Not every package needs to go on PyPI. You can pip install directly from git, or from a URL to a package hosted somewhere else, or you can set up your own wheelhouse and point pip at that. Also an “application” like a website or other code you deploy probably does not need to be on PyPI.

You can publish files manually with twine:

pipx run twine upload -r testpypi dist/*

The -r testpypi tells twine to upload to TestPyPI instead of the real PyPI - remove this if you are not in a tutorial. You’ll also need to setup a token to upload the package with. However, the best way to publish is from CI. This has several benefits: you are always in a clean checkout, so you won’t accidentally include added or changed files, you have a simpler deployment procedure, and you have more control over who can publish in GitHub.

Create a noxfile to build

Given what you’ve learned about nox and build, write a session that builds packages for you.

Solution

import nox

@nox.session()
def build(session):
    session.install("build")
    session.run("python", "-m", "build")  # can use pyproject-build instead

Building in GitHub Actions

GitHub Actions can be used for any sort of automation task, not just building tests. You can use it to make your releases too! Combined with the version control feature from the previous lesson, making a new release can be a simple procedure.
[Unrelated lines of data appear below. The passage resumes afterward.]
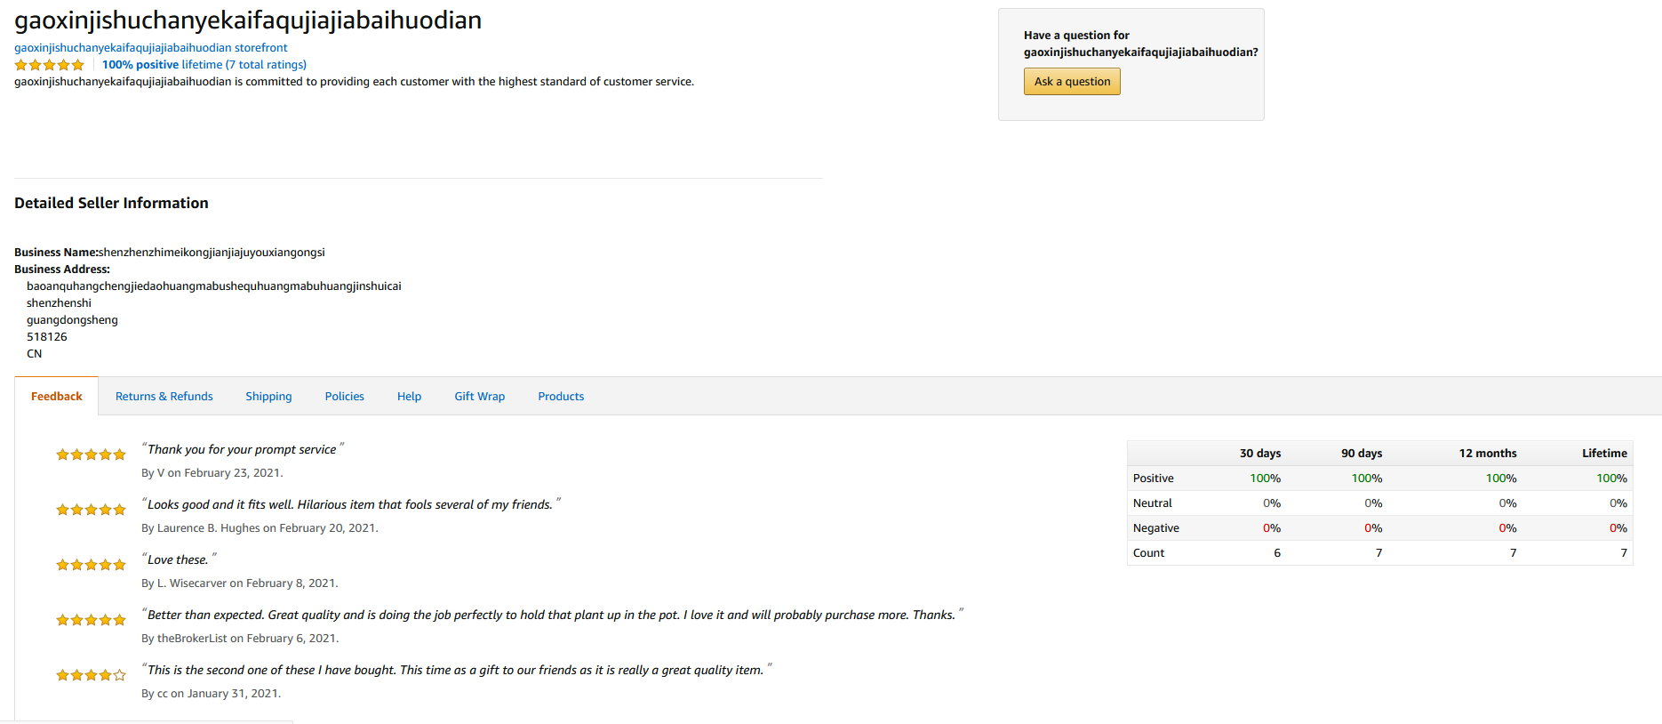Open the Feedback tab
Viewport: 1662px width, 724px height.
tap(57, 397)
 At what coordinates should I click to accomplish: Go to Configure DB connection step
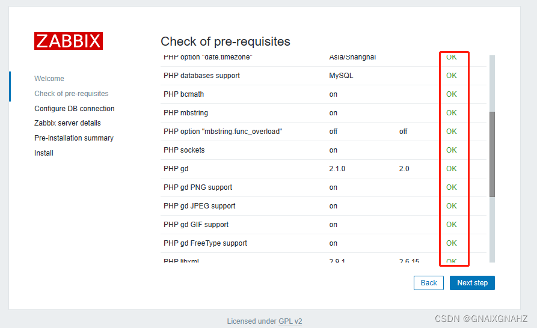pos(75,109)
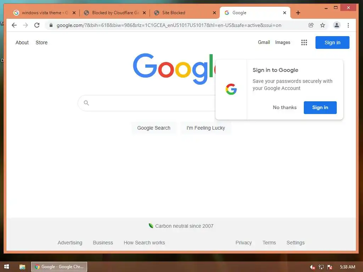Open the Chrome three-dot menu
Screen dimensions: 363x272
(348, 25)
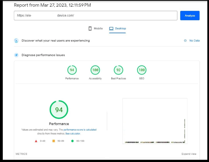Select the 100 SEO score gauge
This screenshot has width=209, height=162.
coord(142,70)
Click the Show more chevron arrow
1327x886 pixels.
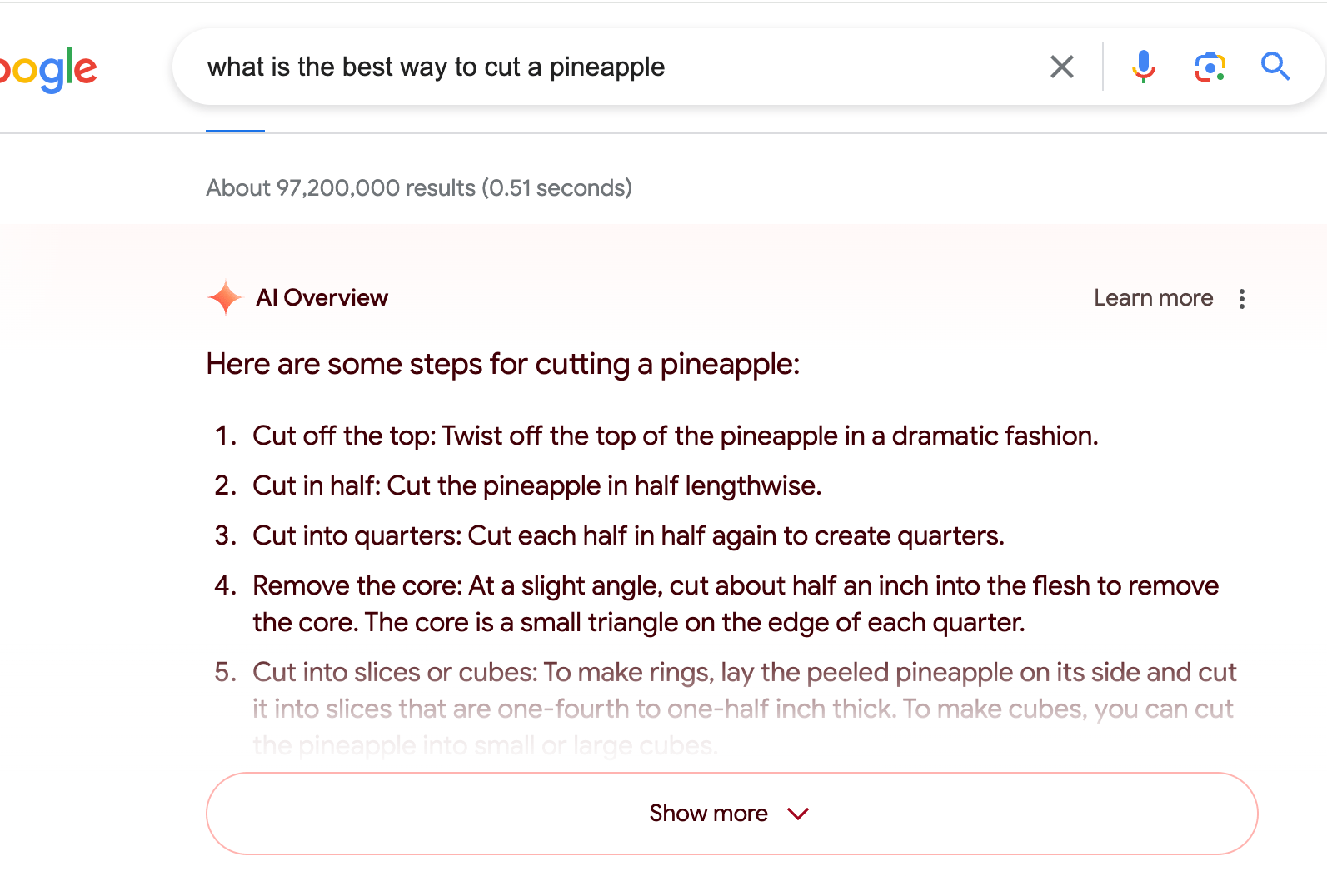[798, 814]
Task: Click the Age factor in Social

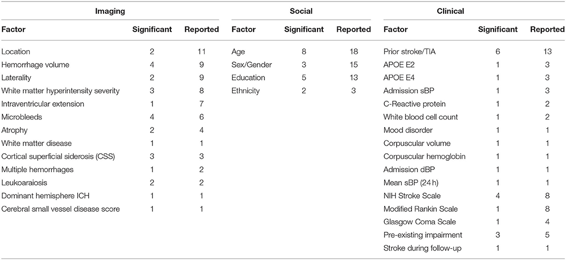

Let’s first set up a job that builds the file in a new workflow:

# .github/workflows/cd.yml
on:
  workflow_dispatch:
  release:
    types:
    - published

This has two triggers. The first, workflow_dispatch, allows you to manually trigger the workflow from the GitHub web UI for testing. The second will trigger whenever you make a GitHub Release, which will be covered below. You might want to add builds for your main branch, as well. We will make sure uploads to PyPI only happen on releases later.

Now, we need to set up the builder job:

jobs:
  dist:
    runs-on: ubuntu-latest
    steps:
    - uses: actions/checkout@v3
      with:
        fetch-depth: 0

    - name: Build SDist & wheel
      run: pipx run build

    - uses: actions/upload-artifact@v3
      with:
        path: dist/*

We’ve seen the setup before. We are calling the job dist, using an Ubuntu runner, and checking out the code, including the git history so the version can be computed with fetch-depth: 0 (which can be removed if you are not using git versioning).

Test and upload action

There’s a great action for building and inspecting a pure Python package:

- uses: hynek/build-and-inspect-python-package@v1

This action builds, runs various checkers, then uploads the package to Packages. If you use this, you’ll need to download the artifact from name: Packages.

The next step builds the wheel and SDist. Pipx is a supported package manager on all GitHub Actions runners.

The final step uploads an Actions “artifact”. This allows you to download the produced files from the GitHub Actions UI, and these files are also available to other jobs. The default name is artifact, which is as good as any other name for the moment.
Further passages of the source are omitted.